**Study text**
======
HAPPY MONDAY EVERYBODY!! I HOPE YOUR WEEKEND WAS SPECTACULAR!!
1. here come your monday funnies….
“okay, mrs. planters, i have some good news and some bad news.”
2. yesterday during football, i switched back and forth between the game and the 1981 smash movie “AN AMERICAN WEREWOLF IN LONDON.” always liked that movie….pretty good story, and SCARY AS HECK…
today we’re going to feature the two stars of the show, DAVID NAUGHTON and GRIFFIN DUNNE….
DAVID NAUGHTON got his start in commercials…you probably remember him as the “DR. PEPPER GUY.” remember this commercial?
he also had a hit song called “MAKIN’ IT.” check it out…
but, DAVID NAUGHTON is best known for the starring role in the horror movie “AN AMERICAN WEREWOLF IN LONDON.”
he also starred opposite PAM DAWBER in the 80’s sitcom “MY SISTER SAM.”
you may recall that the young girl in the show, REBECCA SCHAEFFER was gunned down in 1989 by an obsessed fan…
DAVID NAUGHTON is now 60 years old!! soon to be 61 in february..
3. actor/producer GRIFFIN DUNNE portrayed DAVID’S best friend in the hit horror movie.
GRIFFIN DUNNE went on to appear in movies such as “WHO’S THAT GIRL”, “THE OTHER SIDE OF THE MOUNTAIN”, “QUIZ SHOW”, and many others…in fact, he has appeared in over 40 big screen and tv movies…..
GRIFFIN is the son of the famous DOMINICK DUNNE.
GRIFFIN DUNNE is now 56 years old…here he is today….
4. congratulations are in order for the new south dakota snow queen, ALYXIS PERRY OF FREDERICK….she was chosen saturday night at the festival….i had the pleasure of emceeing the event, and i would like to say the gang at ABERDEEN CENTRAL…you have a BEAUTIFUL theater…the sound is incredible…the lighting is wonderful, and it’s just overall a great place to entertain….
5. wow….the NFC playoffs didn’t quite go the way i thought they would….the GREEN BAY PACKERS and the NEW ORLEANS SAINTS are OUT!!! the high flying and high scoring teams were beaten this weekend by THE NEW YORK GIANTS and the SAN FRANCISCO 49’ERS….
probably the biggest shock was the PACKERS losing at LAMBEAU FIELD…that doesn’t happen often…the GIANTS manhandled them yesterday….
in the AFC the NEW ENGLAND PATRIOTS had no trouble with the DENVER BRONCOS and the BALTIMORE RAVENS beat the HOUSTON TEXANS…
this weekend’s winners go to the SUPER BOWL…it’s the NEW YORK GIANTS at the 49’ERS, and the RAVENS at the PATRIOTS….
6. get ready for tomorrow…tuesday is “DITCH YOUR NEW YEAR’S RESOLUTION DAY”….yep, it’s true…unfortunately, many people have already done so….
======
**Supplied information**
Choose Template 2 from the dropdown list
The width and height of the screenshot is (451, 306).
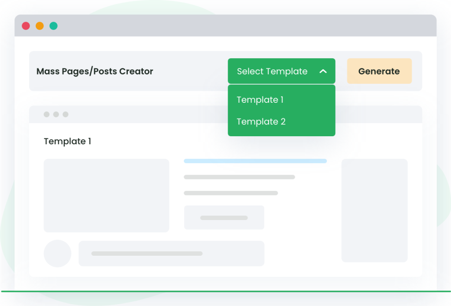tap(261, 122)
======
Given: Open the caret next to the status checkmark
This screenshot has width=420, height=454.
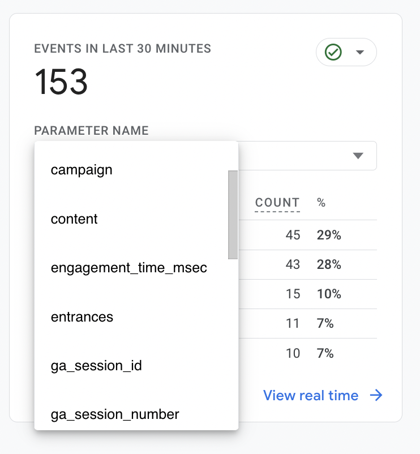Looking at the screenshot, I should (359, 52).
======
**Parts of the exercise**
**1)** Using the Monday funnies post, decide whether each statement agrees with it. Answer yes or no for each, and quote the deciding words.
(a) David Naughton starred opposite Pam Dawber in "My Sister Sam."
(b) Griffin Dunne has appeared in fewer than 30 big screen and TV movies.
(c) The San Francisco 49ers beat the Packers at Lambeau Field.
**2)** Please continue the Monday funnies post from where it stops, in the same style.

**Answers to the exercises**
**1)**
(a) Yes: "starred opposite PAM DAWBER in the 80’s sitcom “MY SISTER SAM.”"
(b) No: "he has appeared in over 40 big screen and tv movies"
(c) No: "the GIANTS manhandled them yesterday"

**2)**
7. SAMSUNG has a new “voice controlled” tv…it’s perfect for those who have physical limitations like an injured thumb….
8. a study at U.C.-SAN DIEGO, said that the sex lives of women over 80 is plentiful, and the women really enjoy it…crap..you know what that means…another “SEX AND THE CITY” movie….
9. a CALIFORNIA man is under arrest for trying to kill his wife by poisoning her RICE KRISPIES…she didn’t eat enough to die, though…she stopped when she heard her cereal say “SNAP! CRACKLE! GAAAK!”
10. MADONNA said in a recent interview that she’s ready to get married again and is currently looking for “MR. RIGHT.” although, at her age, she should be looking for “MR. ABLE TO DRIVE AT NIGHT.”
11. JOKE OF THE DAY:
a pastor went to visit his 93 year old church member that was in the hospital and was quickly failing….the pastor loved this guy because he was very spiritual and very inspiring to people. while the pastor and the family stood by the bedside, the old man motioned to the pastor to give him a piece of paper and a pen to write something. the man wrote something down, handed it to the pastor and died.
the pastor decided that it must have been something inspirational that the old man wrote, so he decided NOT to read it until the guys funeral.
so, at the funeral, the pastor gave the old man’s eulogy, and then announced to his family and friends that the old man had written something down right before he died, and he wanted to read for the first time…..
the pastor said, “old ROY was such a good christian and so inspirational to people, so let’s find out what his last words were.” the pastor opens the note and reads, “you stupid moron, you’re standing on my oxygen hose!!”